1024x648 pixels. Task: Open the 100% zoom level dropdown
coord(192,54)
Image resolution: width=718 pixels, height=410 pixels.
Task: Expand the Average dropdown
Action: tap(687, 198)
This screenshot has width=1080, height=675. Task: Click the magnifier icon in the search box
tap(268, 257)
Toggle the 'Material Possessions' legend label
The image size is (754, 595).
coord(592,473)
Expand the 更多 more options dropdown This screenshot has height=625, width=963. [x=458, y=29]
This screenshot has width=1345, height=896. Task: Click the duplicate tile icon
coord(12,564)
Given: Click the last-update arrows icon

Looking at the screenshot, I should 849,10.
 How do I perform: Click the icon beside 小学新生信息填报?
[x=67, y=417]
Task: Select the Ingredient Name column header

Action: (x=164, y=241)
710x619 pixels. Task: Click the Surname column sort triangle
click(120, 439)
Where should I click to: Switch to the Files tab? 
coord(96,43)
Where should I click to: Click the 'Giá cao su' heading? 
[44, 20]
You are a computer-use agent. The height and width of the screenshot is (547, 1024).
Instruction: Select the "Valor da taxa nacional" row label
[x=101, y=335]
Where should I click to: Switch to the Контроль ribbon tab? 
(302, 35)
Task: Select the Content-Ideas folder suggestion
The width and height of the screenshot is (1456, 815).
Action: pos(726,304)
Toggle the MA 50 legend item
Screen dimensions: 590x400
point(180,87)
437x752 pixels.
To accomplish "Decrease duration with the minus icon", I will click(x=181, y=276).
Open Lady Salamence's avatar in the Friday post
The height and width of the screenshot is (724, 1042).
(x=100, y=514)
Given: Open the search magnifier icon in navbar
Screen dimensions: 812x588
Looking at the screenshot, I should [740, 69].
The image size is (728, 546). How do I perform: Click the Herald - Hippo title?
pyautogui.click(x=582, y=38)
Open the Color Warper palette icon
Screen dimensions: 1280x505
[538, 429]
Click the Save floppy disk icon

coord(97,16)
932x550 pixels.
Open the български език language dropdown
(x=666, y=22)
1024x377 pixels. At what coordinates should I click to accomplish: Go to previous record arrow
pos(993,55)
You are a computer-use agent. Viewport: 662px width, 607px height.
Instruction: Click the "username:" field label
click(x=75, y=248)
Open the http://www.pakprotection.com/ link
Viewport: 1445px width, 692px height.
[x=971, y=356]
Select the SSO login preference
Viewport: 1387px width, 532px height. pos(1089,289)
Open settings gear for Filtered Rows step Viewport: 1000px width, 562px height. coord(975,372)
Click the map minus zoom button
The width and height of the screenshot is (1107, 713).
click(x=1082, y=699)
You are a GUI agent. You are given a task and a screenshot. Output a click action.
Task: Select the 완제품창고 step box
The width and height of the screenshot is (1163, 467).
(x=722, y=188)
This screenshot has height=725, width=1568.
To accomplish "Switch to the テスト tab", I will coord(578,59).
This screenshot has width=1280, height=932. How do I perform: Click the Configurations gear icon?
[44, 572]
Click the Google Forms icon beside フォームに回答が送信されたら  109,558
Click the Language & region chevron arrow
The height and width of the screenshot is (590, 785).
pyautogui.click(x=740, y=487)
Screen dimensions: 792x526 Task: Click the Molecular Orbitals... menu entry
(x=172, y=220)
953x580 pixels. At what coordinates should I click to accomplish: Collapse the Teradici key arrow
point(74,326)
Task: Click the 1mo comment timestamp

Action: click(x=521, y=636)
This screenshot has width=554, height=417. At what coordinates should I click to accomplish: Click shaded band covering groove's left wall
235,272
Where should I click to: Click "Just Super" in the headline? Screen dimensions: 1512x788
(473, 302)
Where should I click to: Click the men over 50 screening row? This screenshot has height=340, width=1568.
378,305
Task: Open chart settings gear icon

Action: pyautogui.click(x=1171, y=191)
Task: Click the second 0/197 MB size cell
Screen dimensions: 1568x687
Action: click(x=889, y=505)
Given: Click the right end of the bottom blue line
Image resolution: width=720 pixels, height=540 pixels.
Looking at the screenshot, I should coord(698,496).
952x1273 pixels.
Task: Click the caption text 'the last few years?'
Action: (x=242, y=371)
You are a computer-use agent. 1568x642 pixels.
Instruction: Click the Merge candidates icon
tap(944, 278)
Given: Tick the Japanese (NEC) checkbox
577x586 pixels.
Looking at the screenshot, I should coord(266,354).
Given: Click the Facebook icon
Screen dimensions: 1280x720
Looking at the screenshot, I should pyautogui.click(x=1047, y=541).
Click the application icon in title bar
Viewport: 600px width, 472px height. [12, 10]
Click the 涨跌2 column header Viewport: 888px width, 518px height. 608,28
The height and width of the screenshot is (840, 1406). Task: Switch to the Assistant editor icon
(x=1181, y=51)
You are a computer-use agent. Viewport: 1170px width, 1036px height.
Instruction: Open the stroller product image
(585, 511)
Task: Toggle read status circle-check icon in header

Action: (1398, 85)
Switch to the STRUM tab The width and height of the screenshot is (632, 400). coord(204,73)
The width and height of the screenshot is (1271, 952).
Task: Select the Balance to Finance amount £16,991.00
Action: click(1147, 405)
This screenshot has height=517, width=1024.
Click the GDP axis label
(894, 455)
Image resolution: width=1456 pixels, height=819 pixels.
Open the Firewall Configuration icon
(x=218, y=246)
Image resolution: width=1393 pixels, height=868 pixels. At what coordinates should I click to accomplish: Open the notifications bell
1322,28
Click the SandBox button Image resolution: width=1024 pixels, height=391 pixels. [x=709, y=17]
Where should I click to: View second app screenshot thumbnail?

--- --- ---

Express all the rows above as a Markdown table with two columns, Nr and Line, giving each nonblank line its own number and leaving out blank lines.

| Nr | Line |
|---|---|
| 1 | 1024x648 pixels. Task: Open the 100% zoom level dropdown |
| 2 | coord(192,54) |
| 3 | Image resolution: width=718 pixels, height=410 pixels. |
| 4 | Task: Expand the Average dropdown |
| 5 | Action: tap(687, 198) |
| 6 | This screenshot has width=1080, height=675. Task: Click the magnifier icon in the search box |
| 7 | tap(268, 257) |
| 8 | Toggle the 'Material Possessions' legend label |
| 9 | The image size is (754, 595). |
| 10 | coord(592,473) |
| 11 | Expand the 更多 more options dropdown This screenshot has height=625, width=963. [x=458, y=29] |
| 12 | This screenshot has width=1345, height=896. Task: Click the duplicate tile icon |
| 13 | coord(12,564) |
| 14 | Given: Click the last-update arrows icon |
| 15 | Looking at the screenshot, I should 849,10. |
| 16 |  How do I perform: Click the icon beside 小学新生信息填报? |
| 17 | [x=67, y=417] |
| 18 | Task: Select the Ingredient Name column header |
| 19 | Action: (x=164, y=241) |
| 20 | 710x619 pixels. Task: Click the Surname column sort triangle |
| 21 | click(120, 439) |
| 22 | Where should I click to: Switch to the Files tab?  |
| 23 | coord(96,43) |
| 24 | Where should I click to: Click the 'Giá cao su' heading?  |
| 25 | [44, 20] |
| 26 | You are a computer-use agent. The height and width of the screenshot is (547, 1024). |
| 27 | Instruction: Select the "Valor da taxa nacional" row label |
| 28 | [x=101, y=335] |
| 29 | Where should I click to: Switch to the Контроль ribbon tab?  |
| 30 | (302, 35) |
| 31 | Task: Select the Content-Ideas folder suggestion |
| 32 | The width and height of the screenshot is (1456, 815). |
| 33 | Action: pos(726,304) |
| 34 | Toggle the MA 50 legend item |
| 35 | Screen dimensions: 590x400 |
| 36 | point(180,87) |
| 37 | 437x752 pixels. |
| 38 | To accomplish "Decrease duration with the minus icon", I will click(x=181, y=276). |
| 39 | Open Lady Salamence's avatar in the Friday post |
| 40 | The height and width of the screenshot is (724, 1042). |
| 41 | (x=100, y=514) |
| 42 | Given: Open the search magnifier icon in navbar |
| 43 | Screen dimensions: 812x588 |
| 44 | Looking at the screenshot, I should [740, 69]. |
| 45 | The image size is (728, 546). How do I perform: Click the Herald - Hippo title? |
| 46 | pyautogui.click(x=582, y=38) |
| 47 | Open the Color Warper palette icon |
| 48 | Screen dimensions: 1280x505 |
| 49 | [538, 429] |
| 50 | Click the Save floppy disk icon |
| 51 | coord(97,16) |
| 52 | 932x550 pixels. |
| 53 | Open the български език language dropdown |
| 54 | (x=666, y=22) |
| 55 | 1024x377 pixels. At what coordinates should I click to accomplish: Go to previous record arrow |
| 56 | pos(993,55) |
| 57 | You are a computer-use agent. Viewport: 662px width, 607px height. |
| 58 | Instruction: Click the "username:" field label |
| 59 | click(x=75, y=248) |
| 60 | Open the http://www.pakprotection.com/ link |
| 61 | Viewport: 1445px width, 692px height. |
| 62 | [x=971, y=356] |
| 63 | Select the SSO login preference |
| 64 | Viewport: 1387px width, 532px height. pos(1089,289) |
| 65 | Open settings gear for Filtered Rows step Viewport: 1000px width, 562px height. coord(975,372) |
| 66 | Click the map minus zoom button |
| 67 | The width and height of the screenshot is (1107, 713). |
| 68 | click(x=1082, y=699) |
| 69 | You are a GUI agent. You are given a task and a screenshot. Output a click action. |
| 70 | Task: Select the 완제품창고 step box |
| 71 | The width and height of the screenshot is (1163, 467). |
| 72 | (x=722, y=188) |
| 73 | This screenshot has height=725, width=1568. |
| 74 | To accomplish "Switch to the テスト tab", I will coord(578,59). |
| 75 | This screenshot has width=1280, height=932. How do I perform: Click the Configurations gear icon? |
| 76 | [44, 572] |
| 77 | Click the Google Forms icon beside フォームに回答が送信されたら  109,558 |
| 78 | Click the Language & region chevron arrow |
| 79 | The height and width of the screenshot is (590, 785). |
| 80 | pyautogui.click(x=740, y=487) |
| 81 | Screen dimensions: 792x526 Task: Click the Molecular Orbitals... menu entry |
| 82 | (x=172, y=220) |
| 83 | 953x580 pixels. At what coordinates should I click to accomplish: Collapse the Teradici key arrow |
| 84 | point(74,326) |
| 85 | Task: Click the 1mo comment timestamp |
| 86 | Action: click(x=521, y=636) |
| 87 | This screenshot has width=554, height=417. At what coordinates should I click to accomplish: Click shaded band covering groove's left wall |
| 88 | 235,272 |
| 89 | Where should I click to: Click "Just Super" in the headline? Screen dimensions: 1512x788 |
| 90 | (473, 302) |
| 91 | Where should I click to: Click the men over 50 screening row? This screenshot has height=340, width=1568. |
| 92 | 378,305 |
| 93 | Task: Open chart settings gear icon |
| 94 | Action: pyautogui.click(x=1171, y=191) |
| 95 | Task: Click the second 0/197 MB size cell |
| 96 | Screen dimensions: 1568x687 |
| 97 | Action: click(x=889, y=505) |
| 98 | Given: Click the right end of the bottom blue line |
| 99 | Image resolution: width=720 pixels, height=540 pixels. |
| 100 | Looking at the screenshot, I should coord(698,496). |
| 101 | 952x1273 pixels. |
| 102 | Task: Click the caption text 'the last few years?' |
| 103 | Action: (x=242, y=371) |
| 104 | You are a computer-use agent. 1568x642 pixels. |
| 105 | Instruction: Click the Merge candidates icon |
| 106 | tap(944, 278) |
| 107 | Given: Tick the Japanese (NEC) checkbox |
| 108 | 577x586 pixels. |
| 109 | Looking at the screenshot, I should coord(266,354). |
| 110 | Given: Click the Facebook icon |
| 111 | Screen dimensions: 1280x720 |
| 112 | Looking at the screenshot, I should pyautogui.click(x=1047, y=541). |
| 113 | Click the application icon in title bar |
| 114 | Viewport: 600px width, 472px height. [12, 10] |
| 115 | Click the 涨跌2 column header Viewport: 888px width, 518px height. 608,28 |
| 116 | The height and width of the screenshot is (840, 1406). Task: Switch to the Assistant editor icon |
| 117 | (x=1181, y=51) |
| 118 | You are a computer-use agent. Viewport: 1170px width, 1036px height. |
| 119 | Instruction: Open the stroller product image |
| 120 | (585, 511) |
| 121 | Task: Toggle read status circle-check icon in header |
| 122 | Action: (1398, 85) |
| 123 | Switch to the STRUM tab The width and height of the screenshot is (632, 400). coord(204,73) |
| 124 | The width and height of the screenshot is (1271, 952). |
| 125 | Task: Select the Balance to Finance amount £16,991.00 |
| 126 | Action: click(1147, 405) |
| 127 | This screenshot has height=517, width=1024. |
| 128 | Click the GDP axis label |
| 129 | (894, 455) |
| 130 | Image resolution: width=1456 pixels, height=819 pixels. |
| 131 | Open the Firewall Configuration icon |
| 132 | (x=218, y=246) |
| 133 | Image resolution: width=1393 pixels, height=868 pixels. At what coordinates should I click to accomplish: Open the notifications bell |
| 134 | 1322,28 |
| 135 | Click the SandBox button Image resolution: width=1024 pixels, height=391 pixels. [x=709, y=17] |
| 136 | Where should I click to: View second app screenshot thumbnail? |